Your task. Present the data once more in exactly its original form.

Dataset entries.

■ ■ ■ ■ ■

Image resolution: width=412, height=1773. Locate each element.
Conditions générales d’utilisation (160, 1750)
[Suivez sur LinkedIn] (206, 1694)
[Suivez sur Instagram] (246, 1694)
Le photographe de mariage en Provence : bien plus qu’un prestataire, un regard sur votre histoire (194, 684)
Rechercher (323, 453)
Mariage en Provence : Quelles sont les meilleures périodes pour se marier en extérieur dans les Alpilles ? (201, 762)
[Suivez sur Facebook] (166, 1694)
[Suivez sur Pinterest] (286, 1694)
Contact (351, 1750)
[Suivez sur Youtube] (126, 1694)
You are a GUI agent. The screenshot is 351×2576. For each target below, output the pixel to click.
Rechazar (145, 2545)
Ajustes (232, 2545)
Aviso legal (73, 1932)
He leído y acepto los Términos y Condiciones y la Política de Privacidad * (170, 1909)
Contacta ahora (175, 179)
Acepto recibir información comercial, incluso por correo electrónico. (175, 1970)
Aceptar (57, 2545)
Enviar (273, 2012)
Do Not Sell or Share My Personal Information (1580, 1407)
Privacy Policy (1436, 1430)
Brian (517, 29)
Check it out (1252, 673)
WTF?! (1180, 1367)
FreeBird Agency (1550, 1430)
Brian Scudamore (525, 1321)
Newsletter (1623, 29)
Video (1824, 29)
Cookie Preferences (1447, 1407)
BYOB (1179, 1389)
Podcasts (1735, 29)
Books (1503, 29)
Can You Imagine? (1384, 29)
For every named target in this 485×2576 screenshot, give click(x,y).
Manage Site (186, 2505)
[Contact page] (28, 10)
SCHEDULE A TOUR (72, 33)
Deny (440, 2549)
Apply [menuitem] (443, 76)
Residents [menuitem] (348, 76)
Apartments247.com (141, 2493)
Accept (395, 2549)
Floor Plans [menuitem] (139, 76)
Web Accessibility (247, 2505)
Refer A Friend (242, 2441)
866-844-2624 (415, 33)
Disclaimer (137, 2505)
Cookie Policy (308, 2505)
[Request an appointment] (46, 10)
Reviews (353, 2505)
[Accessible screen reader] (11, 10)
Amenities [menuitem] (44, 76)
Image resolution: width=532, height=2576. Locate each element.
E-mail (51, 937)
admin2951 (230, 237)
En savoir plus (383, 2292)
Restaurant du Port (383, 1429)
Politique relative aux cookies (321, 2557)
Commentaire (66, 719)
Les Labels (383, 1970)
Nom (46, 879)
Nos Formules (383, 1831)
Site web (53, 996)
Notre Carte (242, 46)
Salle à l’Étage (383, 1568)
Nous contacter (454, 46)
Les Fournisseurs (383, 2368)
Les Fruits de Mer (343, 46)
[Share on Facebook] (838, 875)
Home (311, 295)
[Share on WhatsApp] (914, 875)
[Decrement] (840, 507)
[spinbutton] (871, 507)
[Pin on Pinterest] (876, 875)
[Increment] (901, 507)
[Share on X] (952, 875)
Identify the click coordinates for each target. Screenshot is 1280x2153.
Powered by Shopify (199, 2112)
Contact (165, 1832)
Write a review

■ ■ ■ ■ ■

Response area.
Image resolution: width=412, height=1773. Locate each element.
Conditions générales d’utilisation (160, 1750)
[Suivez sur LinkedIn] (206, 1694)
[Suivez sur Instagram] (246, 1694)
Le photographe de mariage en Provence : bien plus qu’un prestataire, un regard sur votre histoire (194, 684)
Rechercher (323, 453)
Mariage en Provence : Quelles sont les meilleures périodes pour se marier en extérieur dans les Alpilles ? (201, 762)
[Suivez sur Facebook] (166, 1694)
[Suivez sur Pinterest] (286, 1694)
Contact (351, 1750)
[Suivez sur Youtube] (126, 1694)
You are a GUI agent. The screenshot is 351×2576. For each target below, output the pixel to click.
Rechazar (145, 2545)
Ajustes (232, 2545)
Aviso legal (73, 1932)
He leído y acepto los Términos y Condiciones y la Política de Privacidad * (170, 1909)
Contacta ahora (175, 179)
Acepto recibir información comercial, incluso por correo electrónico. (175, 1970)
Aceptar (57, 2545)
Enviar (273, 2012)
Do Not Sell or Share My Personal Information (1580, 1407)
Privacy Policy (1436, 1430)
Brian (517, 29)
Check it out (1252, 673)
WTF?! (1180, 1367)
FreeBird Agency (1550, 1430)
Brian Scudamore (525, 1321)
Newsletter (1623, 29)
Video (1824, 29)
Cookie Preferences (1447, 1407)
BYOB (1179, 1389)
Podcasts (1735, 29)
Books (1503, 29)
Can You Imagine? (1384, 29)
For every named target in this 485×2576 screenshot, give click(x,y).
Manage Site (186, 2505)
[Contact page] (28, 10)
SCHEDULE A TOUR (72, 33)
Deny (440, 2549)
Apply [menuitem] (443, 76)
Residents [menuitem] (348, 76)
Apartments247.com (141, 2493)
Accept (395, 2549)
Floor Plans [menuitem] (139, 76)
Web Accessibility (247, 2505)
Refer A Friend (242, 2441)
866-844-2624 (415, 33)
Disclaimer (137, 2505)
Cookie Policy (308, 2505)
[Request an appointment] (46, 10)
Reviews (353, 2505)
[Accessible screen reader] (11, 10)
Amenities [menuitem] (44, 76)
Image resolution: width=532, height=2576. Locate each element.
E-mail (51, 937)
admin2951 (230, 237)
En savoir plus (383, 2292)
Restaurant du Port (383, 1429)
Politique relative aux cookies (321, 2557)
Commentaire (66, 719)
Les Labels (383, 1970)
Nom (46, 879)
Nos Formules (383, 1831)
Site web (53, 996)
Notre Carte (242, 46)
Salle à l’Étage (383, 1568)
Nous contacter (454, 46)
Les Fournisseurs (383, 2368)
Les Fruits de Mer (343, 46)
[Share on Facebook] (838, 875)
Home (311, 295)
[Share on WhatsApp] (914, 875)
[Decrement] (840, 507)
[spinbutton] (871, 507)
[Pin on Pinterest] (876, 875)
[Increment] (901, 507)
[Share on X] (952, 875)
Identify the click coordinates for each target. Screenshot is 1280x2153.
Powered by Shopify (199, 2112)
Contact (165, 1832)
Write a review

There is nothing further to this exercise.